== Data provided ==
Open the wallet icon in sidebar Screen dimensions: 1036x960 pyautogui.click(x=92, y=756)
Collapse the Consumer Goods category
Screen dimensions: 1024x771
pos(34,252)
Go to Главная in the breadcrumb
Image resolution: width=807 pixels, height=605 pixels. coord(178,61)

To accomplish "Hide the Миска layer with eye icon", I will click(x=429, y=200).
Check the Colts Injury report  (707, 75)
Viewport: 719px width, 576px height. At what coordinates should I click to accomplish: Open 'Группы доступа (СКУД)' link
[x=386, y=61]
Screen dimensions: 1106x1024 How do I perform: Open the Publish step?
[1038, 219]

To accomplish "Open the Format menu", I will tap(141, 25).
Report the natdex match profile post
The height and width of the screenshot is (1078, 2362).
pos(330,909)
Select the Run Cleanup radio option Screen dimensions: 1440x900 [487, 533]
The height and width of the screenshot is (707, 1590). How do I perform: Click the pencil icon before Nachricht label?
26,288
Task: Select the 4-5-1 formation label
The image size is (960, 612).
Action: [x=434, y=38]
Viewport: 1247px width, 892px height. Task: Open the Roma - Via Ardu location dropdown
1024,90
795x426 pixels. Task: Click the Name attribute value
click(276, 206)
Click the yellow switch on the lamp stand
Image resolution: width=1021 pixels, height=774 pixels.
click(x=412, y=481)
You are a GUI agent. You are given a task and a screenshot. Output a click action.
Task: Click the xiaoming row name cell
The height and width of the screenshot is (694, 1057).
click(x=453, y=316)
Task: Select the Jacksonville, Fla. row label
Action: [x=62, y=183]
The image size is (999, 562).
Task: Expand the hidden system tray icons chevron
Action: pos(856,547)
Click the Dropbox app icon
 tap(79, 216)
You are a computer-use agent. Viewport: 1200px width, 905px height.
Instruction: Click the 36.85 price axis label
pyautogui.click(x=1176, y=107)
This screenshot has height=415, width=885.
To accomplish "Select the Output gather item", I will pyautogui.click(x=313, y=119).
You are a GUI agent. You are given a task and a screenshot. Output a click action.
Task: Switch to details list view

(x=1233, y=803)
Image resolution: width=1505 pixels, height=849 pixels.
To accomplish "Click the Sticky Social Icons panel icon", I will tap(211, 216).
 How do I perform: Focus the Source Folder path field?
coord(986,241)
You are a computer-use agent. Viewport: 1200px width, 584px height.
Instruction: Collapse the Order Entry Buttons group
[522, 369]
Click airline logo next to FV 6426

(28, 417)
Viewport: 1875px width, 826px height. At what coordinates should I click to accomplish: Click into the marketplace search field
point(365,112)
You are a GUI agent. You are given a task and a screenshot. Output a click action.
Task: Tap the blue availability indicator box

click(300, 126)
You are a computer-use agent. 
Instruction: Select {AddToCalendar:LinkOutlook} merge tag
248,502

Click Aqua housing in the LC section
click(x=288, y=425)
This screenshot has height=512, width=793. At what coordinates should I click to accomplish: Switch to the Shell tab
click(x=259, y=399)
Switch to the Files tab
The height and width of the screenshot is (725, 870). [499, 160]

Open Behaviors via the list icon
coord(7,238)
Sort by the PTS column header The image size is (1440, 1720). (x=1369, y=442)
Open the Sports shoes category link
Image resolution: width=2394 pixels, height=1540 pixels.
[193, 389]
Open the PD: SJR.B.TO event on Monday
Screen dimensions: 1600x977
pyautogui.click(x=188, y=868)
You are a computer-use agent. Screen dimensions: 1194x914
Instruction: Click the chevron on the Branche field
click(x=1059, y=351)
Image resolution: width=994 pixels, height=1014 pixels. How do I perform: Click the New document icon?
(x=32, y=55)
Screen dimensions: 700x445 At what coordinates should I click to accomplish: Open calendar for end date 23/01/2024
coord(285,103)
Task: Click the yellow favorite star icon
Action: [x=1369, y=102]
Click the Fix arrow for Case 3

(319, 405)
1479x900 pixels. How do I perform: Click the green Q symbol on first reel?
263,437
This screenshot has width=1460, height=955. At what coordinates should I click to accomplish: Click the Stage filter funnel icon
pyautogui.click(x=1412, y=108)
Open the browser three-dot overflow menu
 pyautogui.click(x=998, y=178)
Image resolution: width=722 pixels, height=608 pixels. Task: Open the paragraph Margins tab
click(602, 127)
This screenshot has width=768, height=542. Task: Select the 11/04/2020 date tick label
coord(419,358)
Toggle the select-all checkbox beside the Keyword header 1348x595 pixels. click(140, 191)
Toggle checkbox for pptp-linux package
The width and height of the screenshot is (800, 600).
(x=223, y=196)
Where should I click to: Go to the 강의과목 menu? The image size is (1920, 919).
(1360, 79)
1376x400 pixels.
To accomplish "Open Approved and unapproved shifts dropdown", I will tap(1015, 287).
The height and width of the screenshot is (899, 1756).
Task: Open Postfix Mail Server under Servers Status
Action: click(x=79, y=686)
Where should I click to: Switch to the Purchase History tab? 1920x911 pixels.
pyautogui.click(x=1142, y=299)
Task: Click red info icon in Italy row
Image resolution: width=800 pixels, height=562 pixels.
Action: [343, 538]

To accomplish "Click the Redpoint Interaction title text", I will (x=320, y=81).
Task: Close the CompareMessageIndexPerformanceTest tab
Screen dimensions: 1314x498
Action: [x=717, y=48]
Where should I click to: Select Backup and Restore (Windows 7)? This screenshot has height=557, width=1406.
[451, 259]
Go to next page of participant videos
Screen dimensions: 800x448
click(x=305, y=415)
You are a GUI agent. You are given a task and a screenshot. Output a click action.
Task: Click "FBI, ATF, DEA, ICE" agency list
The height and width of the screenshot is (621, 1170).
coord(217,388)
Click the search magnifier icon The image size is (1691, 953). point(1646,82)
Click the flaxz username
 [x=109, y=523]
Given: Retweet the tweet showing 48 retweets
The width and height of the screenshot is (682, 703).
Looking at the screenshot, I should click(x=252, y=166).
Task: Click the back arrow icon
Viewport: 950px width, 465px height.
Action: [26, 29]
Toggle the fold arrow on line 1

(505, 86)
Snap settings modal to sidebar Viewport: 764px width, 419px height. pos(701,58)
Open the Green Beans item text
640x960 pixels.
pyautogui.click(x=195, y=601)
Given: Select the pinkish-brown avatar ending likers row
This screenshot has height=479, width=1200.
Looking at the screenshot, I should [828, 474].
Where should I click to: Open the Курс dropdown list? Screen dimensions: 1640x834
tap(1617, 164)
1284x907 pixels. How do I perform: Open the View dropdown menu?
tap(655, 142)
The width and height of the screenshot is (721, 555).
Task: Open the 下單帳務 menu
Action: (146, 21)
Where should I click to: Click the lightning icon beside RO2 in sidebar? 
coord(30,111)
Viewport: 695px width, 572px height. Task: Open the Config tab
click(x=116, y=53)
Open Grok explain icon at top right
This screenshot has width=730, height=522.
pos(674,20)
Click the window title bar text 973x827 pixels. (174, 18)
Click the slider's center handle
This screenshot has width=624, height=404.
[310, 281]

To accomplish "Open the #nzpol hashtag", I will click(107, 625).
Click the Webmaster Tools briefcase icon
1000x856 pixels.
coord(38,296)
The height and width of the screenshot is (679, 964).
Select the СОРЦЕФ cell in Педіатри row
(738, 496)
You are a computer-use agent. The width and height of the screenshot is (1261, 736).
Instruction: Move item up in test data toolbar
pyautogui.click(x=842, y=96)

== Task details ==
Only lines holding the word "checkbox" are wanted, so copy each of them from the records above.

== Answer below ==
Toggle the select-all checkbox beside the Keyword header 1348x595 pixels. click(140, 191)
Toggle checkbox for pptp-linux package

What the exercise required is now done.